### DOCUMENT PASSAGE

[start]

Hundreds of years later Jesus Christ came and assembled in His own unique person the fulfillment of all the facets composing the Old Testament advent hope. He is that victor who defeated the enemy by treading him underfoot. He is the prophet to come, God’s Word to us, He is the faithful high priest who brought His own sacrifice for many. He is the servant who laid down His life for others. He is God’s Messiah, whose kingdom of justice and peace is not of this world. He is the Son of man, our judge, and our redeemer. This Old Testament advent hope was fulfilled in the first advent as reported in the New Testament. However, although Christ fulfilled all these promises, the advent hope itself was not consummated in New Testament times, for Christ was rejected by His own people, crucified, and He died.

[end]

### DATA EXCERPT

[start]

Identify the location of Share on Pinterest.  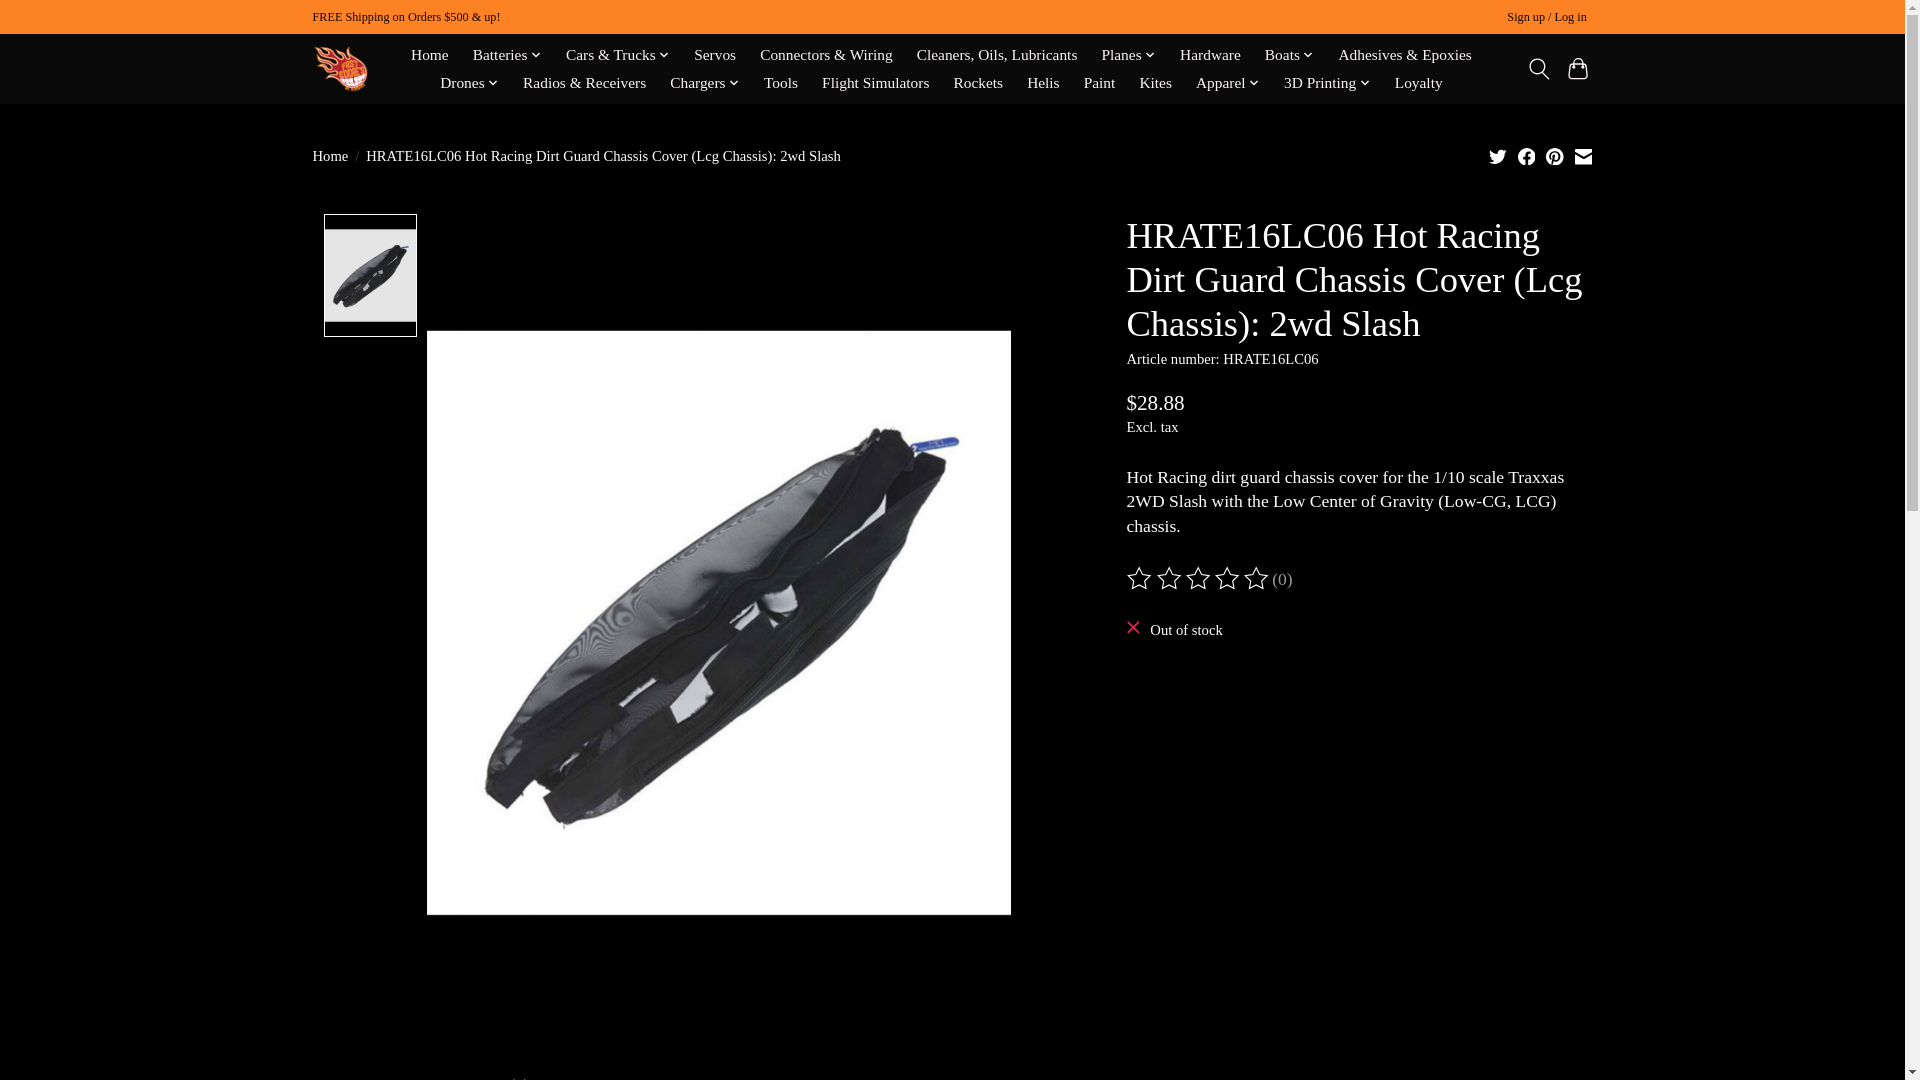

[end]

### OBJECTIVES
(a) In the passage on the Old Testament advent hope, what kind of high priest is Christ said to be?
(b) Retype the part of the advent hope passage starting with "Hundreds of years" and going on through "and He died.".
(c) List everything the final sentence of the advent hope passage says happened to Christ.

### WORKED ANSWERS
(a) The faithful high priest who brought His own sacrifice for many.

(b)
Hundreds of years later Jesus Christ came and assembled in His own unique person the fulfillment of all the facets composing the Old Testament advent hope. He is that victor who defeated the enemy by treading him underfoot. He is the prophet to come, God’s Word to us, He is the faithful high priest who brought His own sacrifice for many. He is the servant who laid down His life for others. He is God’s Messiah, whose kingdom of justice and peace is not of this world. He is the Son of man, our judge, and our redeemer. This Old Testament advent hope was fulfilled in the first advent as reported in the New Testament. However, although Christ fulfilled all these promises, the advent hope itself was not consummated in New Testament times, for Christ was rejected by His own people, crucified, and He died.

(c) He was rejected by His own people, He was crucified, and He died.